Monday, April 6, 2009

Federal Fishery Council Casts Aside Salmon Treaty Obligations

--- by Stephen Taufen

Anchorage , Alaska 19:45 hrs. PST - The North Pacific Fishery Management Council voted tonight on the contentious issue of Bering Sea Chinook Salmon Bycatch Management in disregard of the U.S. State Department's warning that its final action might not meet the obligations of the Pacific Salmon Treaty with Canada. The Department of Interior's Fish and Wildlife Service's representative, Greg Balogh, also warned that the final motion does not adequately concur with obligations to address subsistence and rural community needs among peoples of the Yukon River and Western Alaska specified under the Alaska National Interest Lands Conservation Act (ANILCA).

The Council's motion adopted fishing 'industry' proposals — some made during this last meeting on a long contentious issue — before full review of their effects could be made by the general public and 'non-industry' players. The limits on restrictions for the allowable amount of annual Chinook (king) salmon catches by the pollock trawl fleet offshore of Western Alaska were top-capped at 60,000, with a package of "incentive plans" included, and with a lower limit of 47,591 fish per year. There were other provisions included for performance standards, and the number of years that the cap could be exceeded in a range of years without dire circumstances, such as shutting down the pollock fishery to certain sectors.

It's a bit confusing in the totality of motions and sub-motions, and much like instituting a 'cap and trade system' approach, but there was no doubt this was the pollock industry's day.

The State Department's representative on the NPFMC, Nicole Ricci — an alternate for Amanda Johnson-Miller of the Office of Marine Conservation, Bureau of Oceans & Int'l. Environmental and Scientific Affairs — strongly stated objections before the vote. Ricci said, "I don't see how this [motion] is a bycatch reduction." She added that "a thousand years" of in river subsistence lifestyle fisheries is going to be "allowed to be overrun by a fishery that's only been around less than … a quarter of a century!" — referring to the pollock roe-stripping, surimi food paste, fillets and blocks fishery.

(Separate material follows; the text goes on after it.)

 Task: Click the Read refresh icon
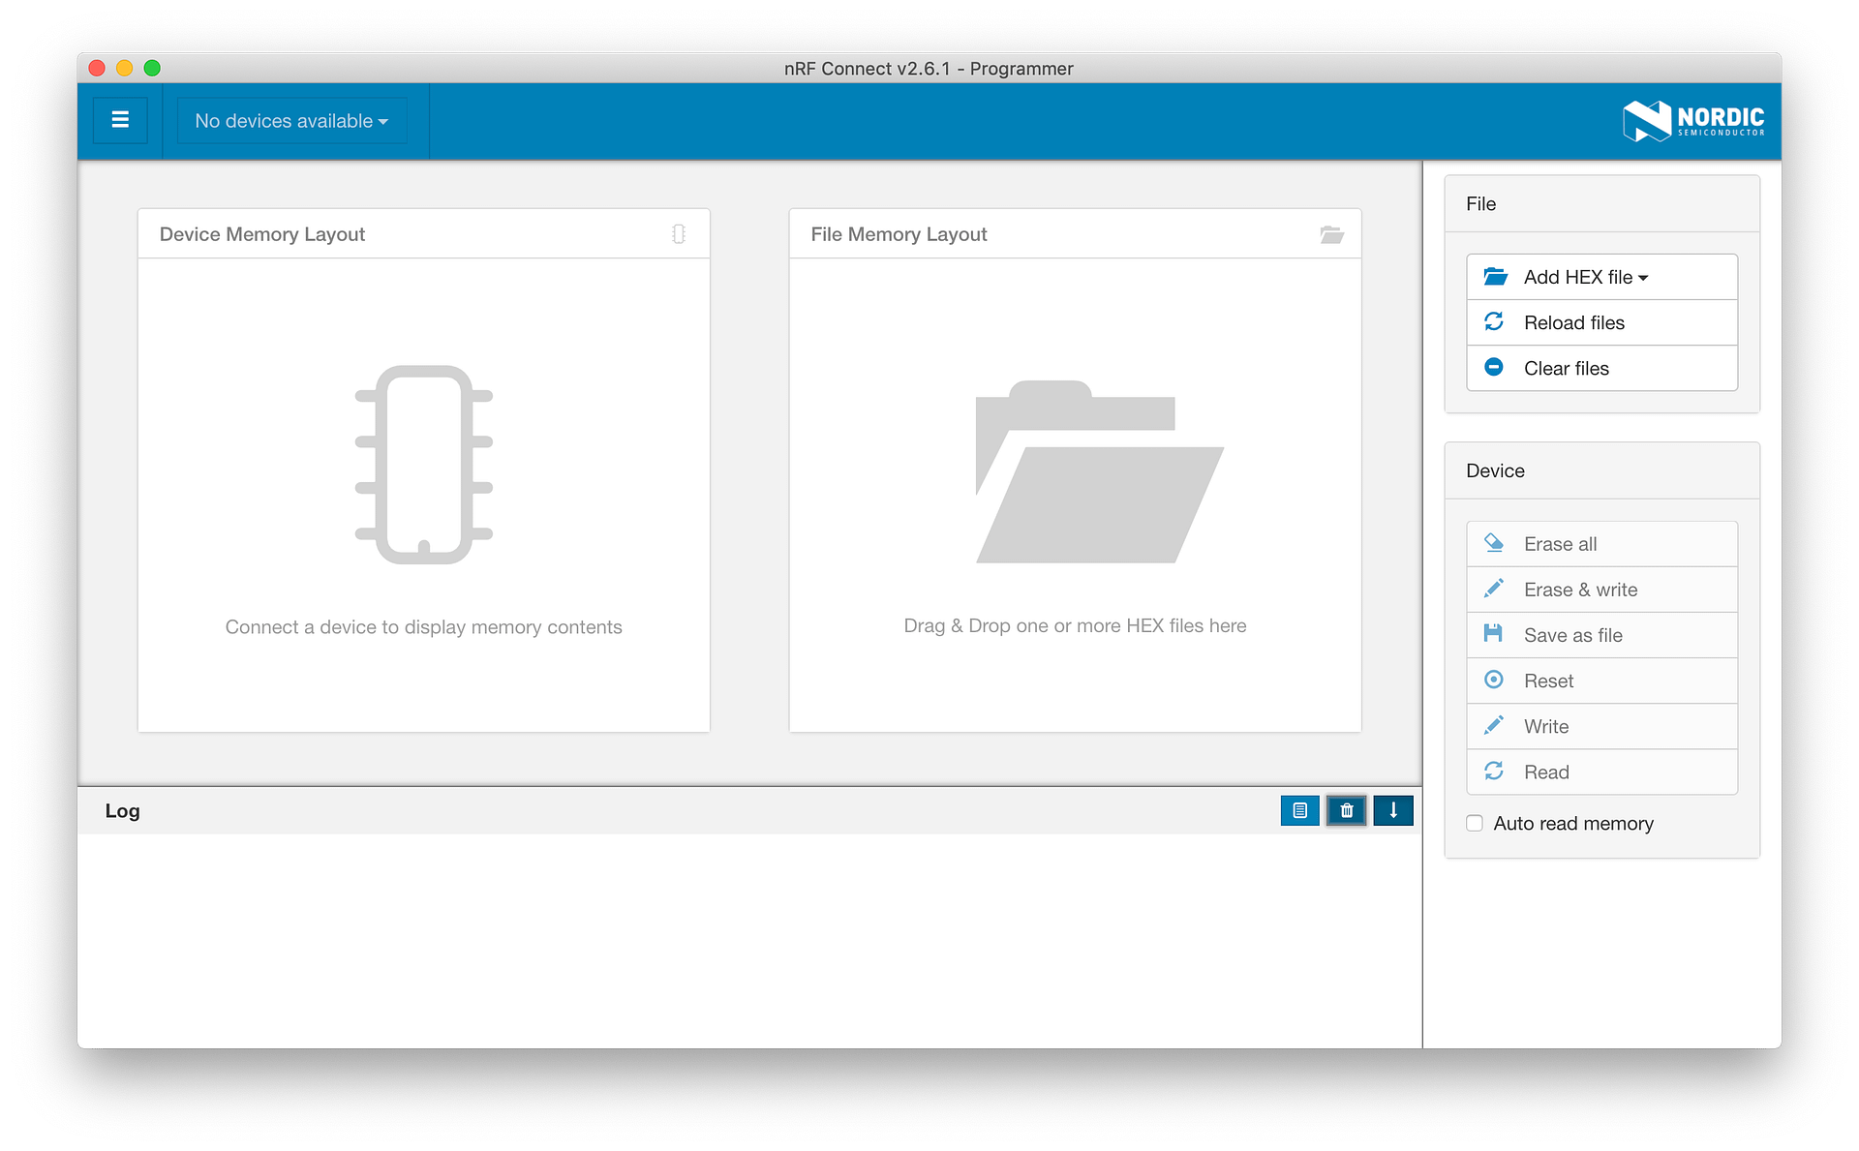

NOAA general counsel, Lisa Lindemann advised the Council that any plan they put forward to the U.S. Secretary of Commerce (now Gary Locke) will have to undergo a review in light of section 304 of the Magnuson-Stevens and related fishery acts, and other applicable law. Lindemann stated, "That means the State Department makes the final determination," with regard to compliance with treaty obligations.

One key component swaying the vote was the addition of a provision saying that "Each sector will be annually evaluated against a performance standard. If the sector's annual Chinook salmon bycatch exceeds the sector's portion of the annual scenario 2 (i.e. in the absence of an approved industry incentive plan) in any 3 years within a consecutive 7-year period, all vessels within that sector will operate under annual scenario 2 in all subsequent years." This apparently would restrict the use of incentives and trading of credits. That may be a somewhat useless provision when one plainly reads the following sentence, "Any vessel or Community Development Quota group that fishes under the opt out backstop pool will not be evaluated or included in annual calculations of a sector's performance standard." After all, the increasing amounts of quota being purchased by CDQs is for many members of the fishing public one of the greater problems in a shift of market powers.

Other reporters were left in the room to interview those natives who might be disappointed in the decision today, because the real story is the audacity of a unanimous vote in spite of all those warnings and concerns. But as Council chair Eric Olson — a Western Alaska native himself, who voted for the motion because of newly incorporated performance standards — stated, "It's hard to support a 60,000 hard cap at the high end" and this pact with industry represents "a non-binding contract... a problem de jure." Olson was concerned about previous Council actions where that trust was misplaced, and left off with a concluding remark that "this is far from over."

A public watchdog and advocate for fishermen and their coastal communities, Taufen is an "insider" who blew the whistle on the international profit laundering between global affiliates of North Pacific seafood companies, who use illicit accounting to deny the USA the proper taxes on seafood trade. The same practices are used to lower ex-vessel prices to the fleets, and to bleed monies from our regional economy.

Reprinted with permission from The Alaska Report © 2009

Update - Tuesday 6:00 a.m:
Anonymous Bloggers has a great report on the meeting, written from the perspective of people who live in the lower Y-K Delta.

And Anchorage Daily News Rural Affairs Editor, Kyle Hopkins makes his debut as Wesley Loy's possible replacement covering fishery issues at the ADN. His debut might have been more auspicious had he not buried the money quote from U.S. State Department foreign affairs officer, Nicole Ricci:

"This has been one of the most disappointing things that I have sat through."

And Alaska Rural Affairs Coordinator, John Moller, who I saw wandering around the meeting through part of the week (he's an ex- advisory council member), in his debut column at the ADN, made no reference to this historic meeting.